A: Getting new sidewalks on 30th Street and also on University in front of the Mission (Café) was incredible because it was a project that was funded about three or four years before I started and no one was ever able to get it completed. So focusing on pushing that forward and really getting that done while Toni Atkins was still in office was huge. Also, the fact that we just planted 50 trees at 30th and Upas was a really big success. I view a lot of our successes in terms of the types of the businesses that are interested in coming here. I see places like Rufskin as an incredible compliment to our district because they are international, they are already established as a designer jean company and they could afford to move to any neighborhood they wanted to. And they chose to move here. And that is a huge compliment to not necessarily what Main Street’s doing but what North Park is becoming.
Q: How did the North Park parking garage (which opened in 2005) affect the district?
A: I think the movement of The Linkery from their original location to North Park Way and 30th was a huge victory for everyone in this community. That was a direct result of the presence of the parking structure. And I pretty much know that they wouldn’t have moved in and neither would have Urban Solace – they wouldn’t have invested in that renovation – without the existence of the parking structure.
Q: What challenges have you faced and overcome as director?
A: The first challenge I was placed with when I arrived was budgetary. Historically Main Street had received supplemental contract funding from the Redevelopment Agency somewhere in the neighborhood of $80,000 a year. As I was hired, the mayor started cutting all the contracts the Redevelopment Agency had with community organizations and ours was one that was cut. So when I started the board basically said we have enough money to pay you for a year but we can’t promise anything after that. But we were able to get the Farmer’s Market up and running (July 2007). And then our expansion ballot was a huge success. My board would consider those two things huge successes because they were protective of the organization and our existing members. We can’t support any programs if we don’t have staff.
Q: What challenges are you facing now?
A: As we’re becoming a district that’s very sought after and a draw to many different types of people – especially on the weekends – there’s a lot of regular daily maintenance that isn’t being provided by the city and that our Maintenance Assessment District (MAD) is restrictive on in terms of those services. So we’re seeing an increase in the amount of trash that’s on the sidewalks. We don’t have the type of professional security to keep our community safe. As a business association we don’t have funding to support those kinds of efforts. The MAD engineers’ report doesn’t allow it – and the city of San Diego, they’re cutting services.
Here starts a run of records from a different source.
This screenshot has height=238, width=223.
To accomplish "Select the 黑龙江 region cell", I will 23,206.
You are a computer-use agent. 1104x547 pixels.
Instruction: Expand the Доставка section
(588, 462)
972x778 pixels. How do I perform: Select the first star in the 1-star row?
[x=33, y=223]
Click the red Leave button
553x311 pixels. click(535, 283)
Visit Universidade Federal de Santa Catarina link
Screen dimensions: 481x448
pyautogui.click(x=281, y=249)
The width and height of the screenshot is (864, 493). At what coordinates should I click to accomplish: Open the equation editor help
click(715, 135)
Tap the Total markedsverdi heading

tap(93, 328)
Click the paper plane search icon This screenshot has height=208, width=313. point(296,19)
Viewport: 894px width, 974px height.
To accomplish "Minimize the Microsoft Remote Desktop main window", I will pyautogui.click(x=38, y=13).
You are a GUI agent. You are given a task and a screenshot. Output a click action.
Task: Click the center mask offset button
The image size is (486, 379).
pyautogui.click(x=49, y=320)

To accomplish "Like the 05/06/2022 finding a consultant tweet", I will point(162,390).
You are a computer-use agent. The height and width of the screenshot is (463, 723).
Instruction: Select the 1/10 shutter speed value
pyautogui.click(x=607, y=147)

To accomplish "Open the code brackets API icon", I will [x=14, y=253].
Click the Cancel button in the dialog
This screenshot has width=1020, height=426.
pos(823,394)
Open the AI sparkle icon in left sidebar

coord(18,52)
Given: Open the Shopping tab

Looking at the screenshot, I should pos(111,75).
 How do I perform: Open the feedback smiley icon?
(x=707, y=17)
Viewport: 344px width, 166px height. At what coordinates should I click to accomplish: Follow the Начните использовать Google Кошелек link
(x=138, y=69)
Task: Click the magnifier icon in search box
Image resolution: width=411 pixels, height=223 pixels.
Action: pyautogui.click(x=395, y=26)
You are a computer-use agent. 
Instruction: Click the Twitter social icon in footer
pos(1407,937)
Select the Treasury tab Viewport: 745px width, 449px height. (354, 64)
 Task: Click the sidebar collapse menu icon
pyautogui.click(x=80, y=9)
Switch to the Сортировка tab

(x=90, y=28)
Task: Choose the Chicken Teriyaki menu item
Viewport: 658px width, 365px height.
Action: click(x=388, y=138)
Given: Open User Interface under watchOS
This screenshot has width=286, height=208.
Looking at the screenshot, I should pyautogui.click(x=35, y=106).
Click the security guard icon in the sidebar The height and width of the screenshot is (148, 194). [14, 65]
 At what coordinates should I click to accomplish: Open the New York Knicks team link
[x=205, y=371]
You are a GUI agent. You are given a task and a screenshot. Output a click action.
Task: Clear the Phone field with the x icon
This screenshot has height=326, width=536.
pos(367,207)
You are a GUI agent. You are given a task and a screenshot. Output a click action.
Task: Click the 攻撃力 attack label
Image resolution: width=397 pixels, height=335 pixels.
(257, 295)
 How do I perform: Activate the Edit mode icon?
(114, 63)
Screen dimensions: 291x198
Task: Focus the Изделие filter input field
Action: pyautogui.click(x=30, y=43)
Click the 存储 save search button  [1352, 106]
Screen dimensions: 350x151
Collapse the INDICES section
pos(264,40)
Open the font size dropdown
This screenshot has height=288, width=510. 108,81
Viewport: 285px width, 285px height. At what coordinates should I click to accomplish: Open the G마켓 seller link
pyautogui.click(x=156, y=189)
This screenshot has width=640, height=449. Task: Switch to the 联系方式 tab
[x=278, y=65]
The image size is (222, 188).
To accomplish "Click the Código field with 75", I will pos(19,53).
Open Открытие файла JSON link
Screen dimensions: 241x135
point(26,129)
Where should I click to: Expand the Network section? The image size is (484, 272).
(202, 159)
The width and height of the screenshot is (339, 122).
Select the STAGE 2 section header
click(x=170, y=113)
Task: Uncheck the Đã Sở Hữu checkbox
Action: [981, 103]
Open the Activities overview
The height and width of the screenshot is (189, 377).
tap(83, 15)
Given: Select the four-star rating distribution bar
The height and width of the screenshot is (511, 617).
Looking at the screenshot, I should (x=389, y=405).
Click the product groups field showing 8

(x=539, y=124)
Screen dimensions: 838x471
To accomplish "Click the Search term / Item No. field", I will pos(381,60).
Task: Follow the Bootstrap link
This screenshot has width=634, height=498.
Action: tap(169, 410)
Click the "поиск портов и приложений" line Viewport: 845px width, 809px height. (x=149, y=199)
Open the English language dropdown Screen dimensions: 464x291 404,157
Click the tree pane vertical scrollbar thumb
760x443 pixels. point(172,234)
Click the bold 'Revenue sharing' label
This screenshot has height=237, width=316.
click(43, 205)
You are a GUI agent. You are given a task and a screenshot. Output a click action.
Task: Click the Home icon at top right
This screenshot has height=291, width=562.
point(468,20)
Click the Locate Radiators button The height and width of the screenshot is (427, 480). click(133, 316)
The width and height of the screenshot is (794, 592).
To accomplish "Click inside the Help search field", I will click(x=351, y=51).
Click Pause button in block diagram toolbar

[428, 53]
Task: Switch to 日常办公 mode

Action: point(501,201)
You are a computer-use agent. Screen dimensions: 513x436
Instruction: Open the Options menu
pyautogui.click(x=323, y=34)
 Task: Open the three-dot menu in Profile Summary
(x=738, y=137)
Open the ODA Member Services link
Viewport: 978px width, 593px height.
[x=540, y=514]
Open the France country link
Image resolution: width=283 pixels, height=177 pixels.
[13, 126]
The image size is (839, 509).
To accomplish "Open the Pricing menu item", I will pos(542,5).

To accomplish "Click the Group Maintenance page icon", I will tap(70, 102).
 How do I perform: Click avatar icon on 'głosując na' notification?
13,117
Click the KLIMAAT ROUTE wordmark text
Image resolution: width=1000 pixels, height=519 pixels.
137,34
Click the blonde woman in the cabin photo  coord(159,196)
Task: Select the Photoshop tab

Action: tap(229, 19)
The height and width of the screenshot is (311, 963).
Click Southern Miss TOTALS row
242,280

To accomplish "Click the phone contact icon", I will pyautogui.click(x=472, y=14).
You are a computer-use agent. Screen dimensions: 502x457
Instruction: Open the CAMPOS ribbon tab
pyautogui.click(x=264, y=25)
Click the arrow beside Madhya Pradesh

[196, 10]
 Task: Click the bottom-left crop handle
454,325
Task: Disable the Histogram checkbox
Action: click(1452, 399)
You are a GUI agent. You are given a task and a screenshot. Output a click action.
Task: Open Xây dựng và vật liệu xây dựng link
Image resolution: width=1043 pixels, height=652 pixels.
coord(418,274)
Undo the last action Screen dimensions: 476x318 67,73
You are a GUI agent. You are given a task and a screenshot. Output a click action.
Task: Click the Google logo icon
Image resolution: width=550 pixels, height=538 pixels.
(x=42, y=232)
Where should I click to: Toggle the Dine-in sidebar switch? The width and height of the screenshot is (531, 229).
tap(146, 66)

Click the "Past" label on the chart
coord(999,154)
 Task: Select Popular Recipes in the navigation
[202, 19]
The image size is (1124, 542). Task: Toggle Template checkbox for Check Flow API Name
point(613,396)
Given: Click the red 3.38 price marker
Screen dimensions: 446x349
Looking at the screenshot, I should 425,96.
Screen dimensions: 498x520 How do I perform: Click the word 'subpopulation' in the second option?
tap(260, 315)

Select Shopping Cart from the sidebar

Q: How do you plan to tackle that problem?
A: What we’ve started doing is talking with the MAD about re-balloting, maybe next year. There’s discussion about splitting off into more than one group so it’s not just greater North Park as one maintenance district but that the residential needs would be serviced by a different administering group than the commercial district. Main Street would be interested in taking care of those services. But we need the property owners to assist in financing.
Q: How is North Park unique?
A: The historic buildings, and North Park has so many interesting stories from the 1880s until today. There are so many people here that have been here for a long time – you can tell in the stories that they tell and their sincere feelings about this place that there’s something special about it that’s almost difficult to put into words. It feels like a small town and a big city all at the same time.